• Document section:
Training does not resume from checkpoint. Always restarts from epoch 0

Hi, I was trying to train my own model over on google colab.

Everything seemed to be working fine a few days ago but today all of a sudden the training does not resume from the checkpoints anymore.

As you can see below, the logs do say that checkpoint has been restored but the model starts training back from epoch 0. I also tried using the checkpoint from the 0.4.1 release but no luck. It always starts back from epoch 0.

Has anything in the code been changed over the last 3-4 days ? Cause prior to that it used to work without any problem

Here is the log from my run.

python -u DeepSpeech.py --train_files /content/SubGen/scripts/train.csv --dev_files /content/SubGen/scripts/dev.csv --test_files /content/SubGen/scripts/val.csv --train_batch_size 12 --dev_batch_size 12 --test_batch_size 12 --n_hidden 2048 --epoch -6 --validation_step 1 --early_stop True --earlystop_nsteps 6 --estop_mean_thresh 0.1 --estop_std_thresh 0.1 --dropout_rate 0.1 --learning_rate 0.0001 --report_count 100 --use_seq_length False --export_dir /gdrive/My Drive/exported_models/ --checkpoint_dir /gdrive/My Drive/deepspeech-0.4.1-checkpoint
WARNING:tensorflow:From /usr/local/lib/python3.6/dist-packages/tensorflow/python/data/ops/dataset_ops.py:429: py_func (from tensorflow.python.ops.script_ops) is deprecated and will be removed in a future version.

• Your objective: According to the forum post about DeepSpeech training restarting at epoch 0, which release's checkpoint did the poster also try?

• Records shown:
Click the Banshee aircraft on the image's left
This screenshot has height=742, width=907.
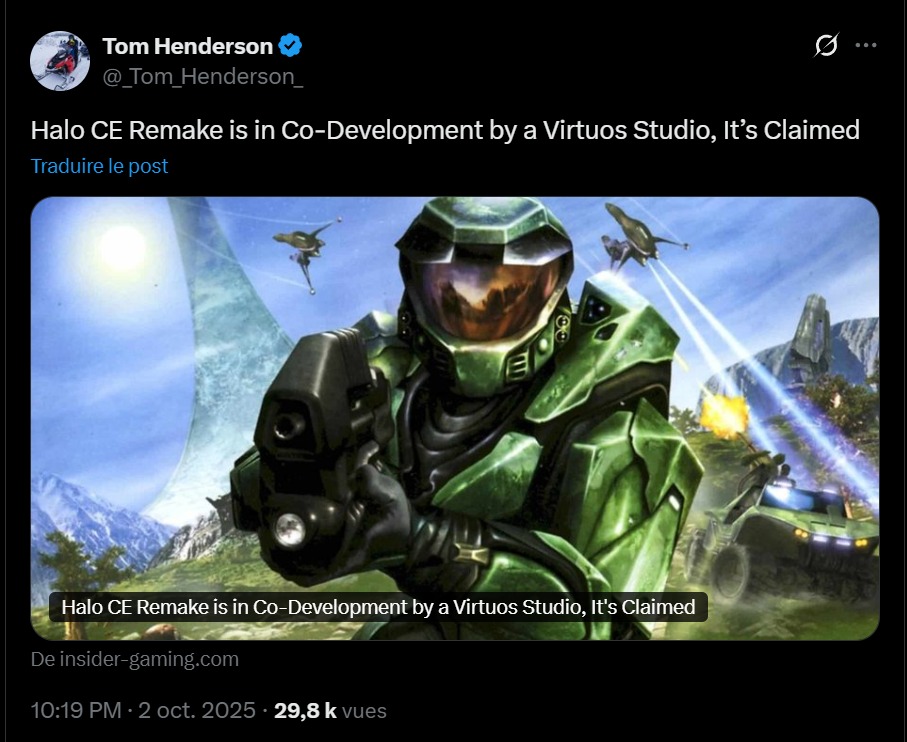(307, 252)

* * *

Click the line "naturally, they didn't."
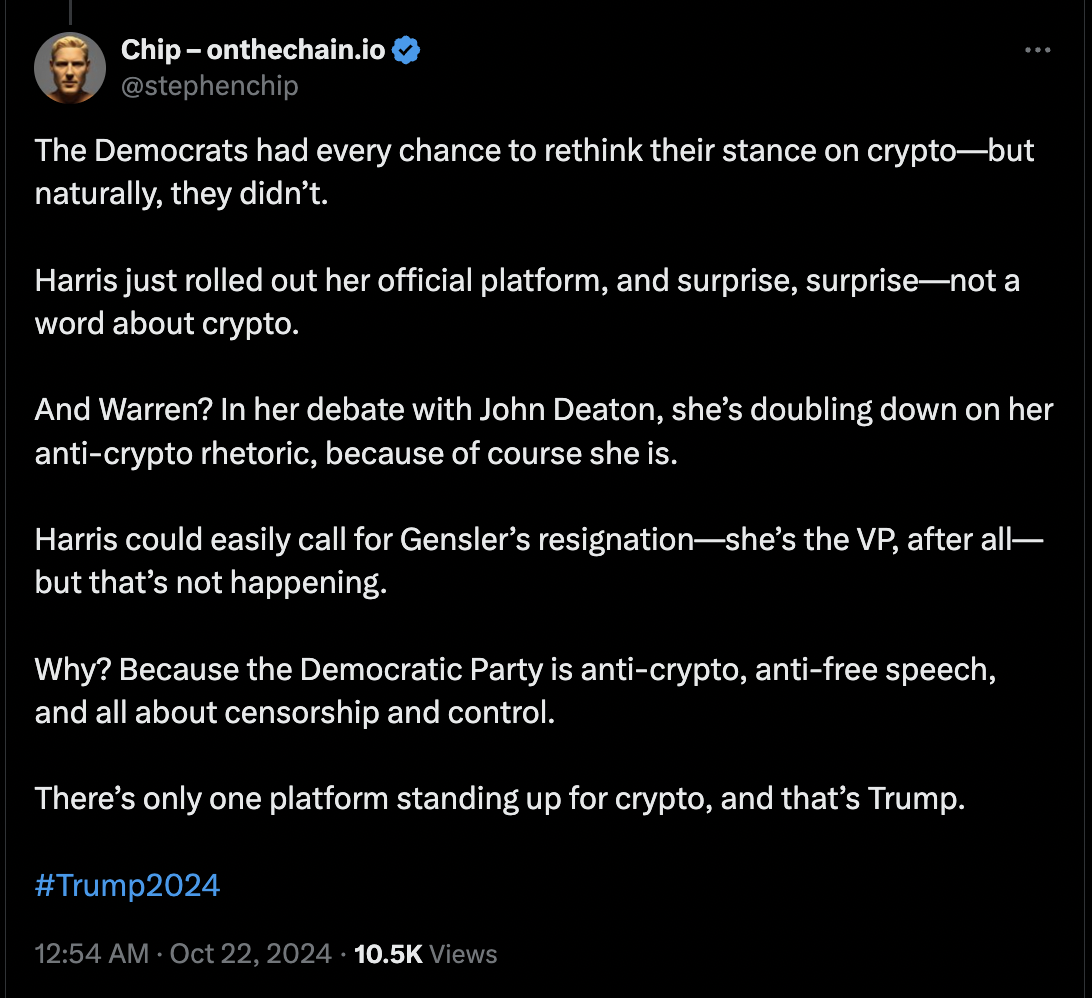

• The completed task: The 0.4.1 release.